[The problem] Go through the data below and return each line containing the word "Fórum".

[Screenshot grounding data]
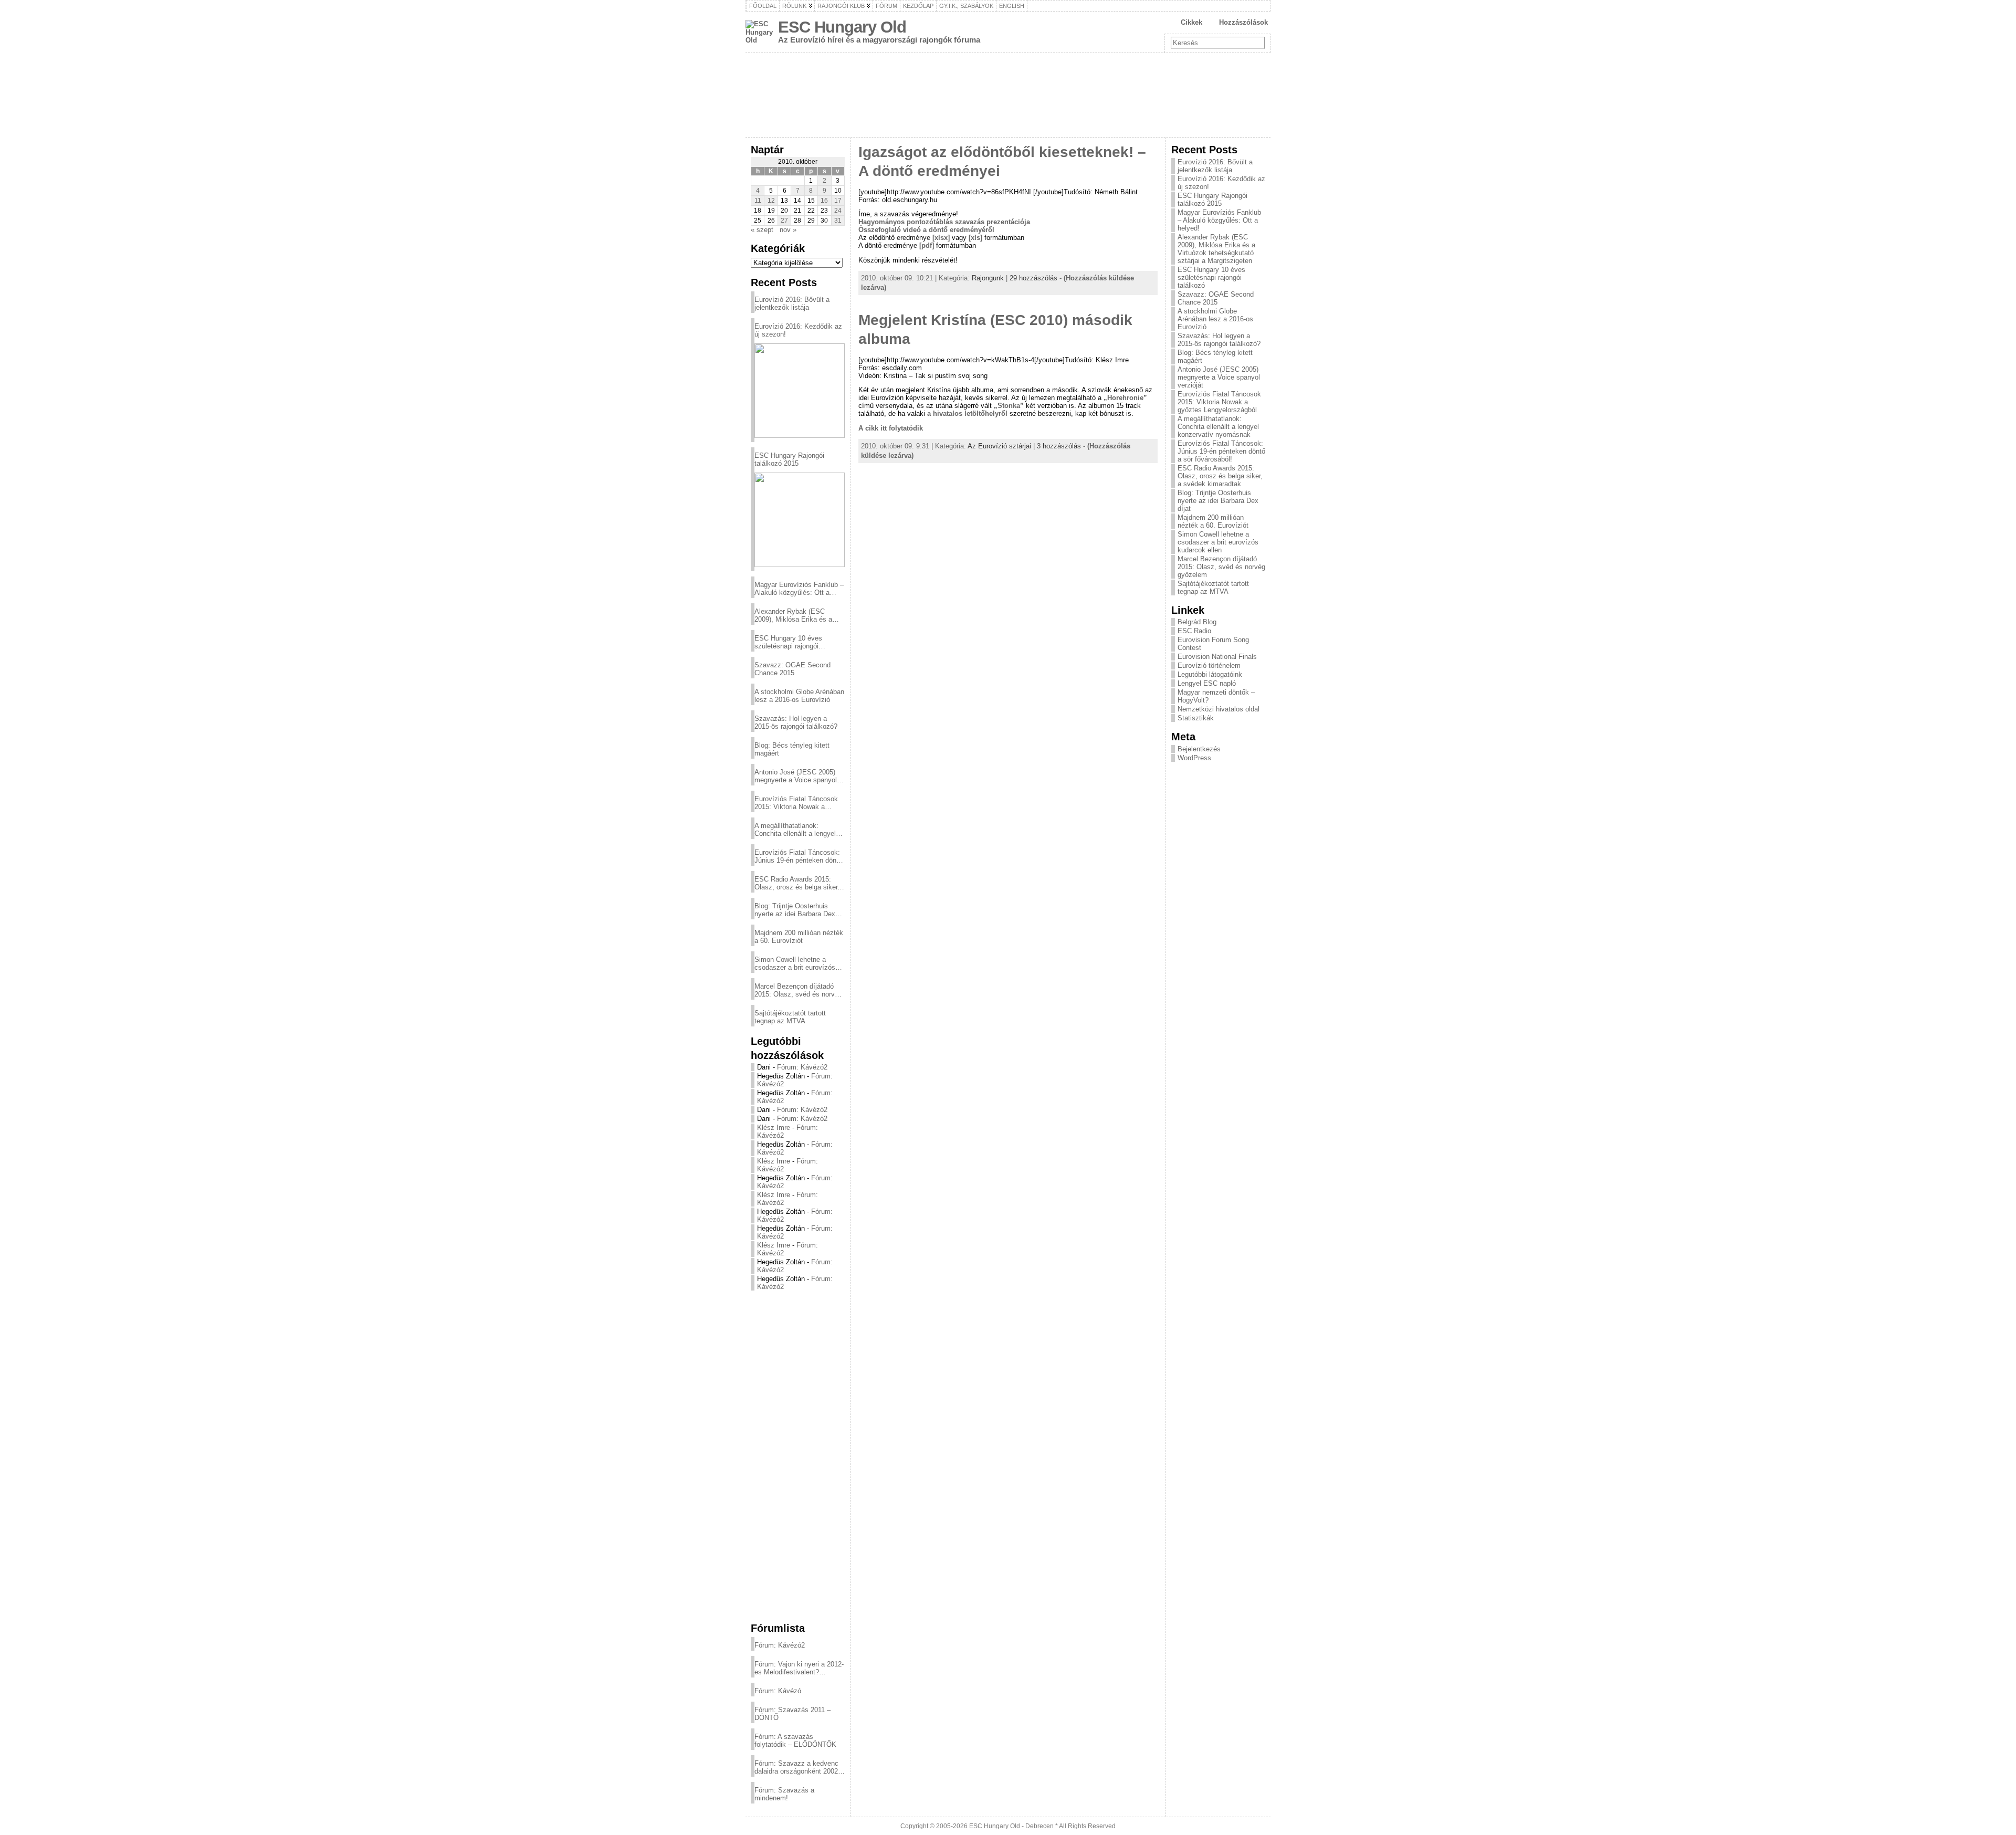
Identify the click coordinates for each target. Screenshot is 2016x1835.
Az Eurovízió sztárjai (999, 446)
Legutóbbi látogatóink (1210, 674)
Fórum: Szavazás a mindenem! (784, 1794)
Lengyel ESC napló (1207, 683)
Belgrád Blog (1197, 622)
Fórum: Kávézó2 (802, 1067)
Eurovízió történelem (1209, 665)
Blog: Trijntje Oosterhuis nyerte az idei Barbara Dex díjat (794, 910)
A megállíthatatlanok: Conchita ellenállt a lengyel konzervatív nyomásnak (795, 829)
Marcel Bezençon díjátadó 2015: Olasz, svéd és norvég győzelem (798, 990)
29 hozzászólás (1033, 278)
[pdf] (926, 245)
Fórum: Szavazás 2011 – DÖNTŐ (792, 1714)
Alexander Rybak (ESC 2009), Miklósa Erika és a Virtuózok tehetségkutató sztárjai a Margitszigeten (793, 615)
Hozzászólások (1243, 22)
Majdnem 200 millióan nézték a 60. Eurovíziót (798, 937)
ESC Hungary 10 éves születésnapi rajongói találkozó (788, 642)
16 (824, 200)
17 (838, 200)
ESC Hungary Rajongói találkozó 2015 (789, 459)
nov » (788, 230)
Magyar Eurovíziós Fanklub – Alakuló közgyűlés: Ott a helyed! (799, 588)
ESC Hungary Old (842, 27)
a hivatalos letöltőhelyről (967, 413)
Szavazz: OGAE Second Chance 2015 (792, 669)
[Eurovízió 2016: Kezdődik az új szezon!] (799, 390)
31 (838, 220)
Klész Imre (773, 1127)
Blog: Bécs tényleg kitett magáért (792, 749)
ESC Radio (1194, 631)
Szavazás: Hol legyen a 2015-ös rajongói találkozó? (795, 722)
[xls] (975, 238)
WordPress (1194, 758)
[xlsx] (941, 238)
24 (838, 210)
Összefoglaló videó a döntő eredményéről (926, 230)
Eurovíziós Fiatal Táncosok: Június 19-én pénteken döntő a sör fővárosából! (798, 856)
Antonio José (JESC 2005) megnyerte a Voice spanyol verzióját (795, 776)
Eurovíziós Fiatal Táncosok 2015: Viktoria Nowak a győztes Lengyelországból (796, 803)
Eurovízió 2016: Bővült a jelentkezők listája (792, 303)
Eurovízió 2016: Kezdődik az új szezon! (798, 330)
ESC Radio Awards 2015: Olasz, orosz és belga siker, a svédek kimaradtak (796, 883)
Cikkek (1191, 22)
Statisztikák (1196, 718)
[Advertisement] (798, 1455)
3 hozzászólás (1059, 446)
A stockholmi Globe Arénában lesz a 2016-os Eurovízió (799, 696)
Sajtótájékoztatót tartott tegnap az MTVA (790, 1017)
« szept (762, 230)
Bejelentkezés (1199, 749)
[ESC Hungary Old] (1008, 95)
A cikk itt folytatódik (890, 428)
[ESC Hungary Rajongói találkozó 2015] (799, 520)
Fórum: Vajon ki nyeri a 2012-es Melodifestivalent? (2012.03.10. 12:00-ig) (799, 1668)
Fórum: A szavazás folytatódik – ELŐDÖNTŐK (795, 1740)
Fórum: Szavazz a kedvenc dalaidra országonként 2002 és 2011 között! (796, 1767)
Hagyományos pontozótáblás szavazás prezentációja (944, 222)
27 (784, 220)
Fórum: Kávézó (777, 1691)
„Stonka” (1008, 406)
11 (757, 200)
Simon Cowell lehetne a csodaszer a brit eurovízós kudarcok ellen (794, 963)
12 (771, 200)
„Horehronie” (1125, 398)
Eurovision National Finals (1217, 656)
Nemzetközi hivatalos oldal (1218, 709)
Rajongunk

[Result of the task]
Fórum: Szavazás a mindenem! (784, 1794)
Fórum: Kávézó2 (802, 1067)
Fórum: Szavazás 2011 – DÖNTŐ (792, 1714)
Fórum: Vajon ki nyeri a 2012-es Melodifestivalent? (2012.03.10. 12:00-ig) (799, 1668)
Fórum: A szavazás folytatódik – ELŐDÖNTŐK (795, 1740)
Fórum: Szavazz a kedvenc dalaidra országonként 2002 és 2011 között! (796, 1767)
Fórum: Kávézó (777, 1691)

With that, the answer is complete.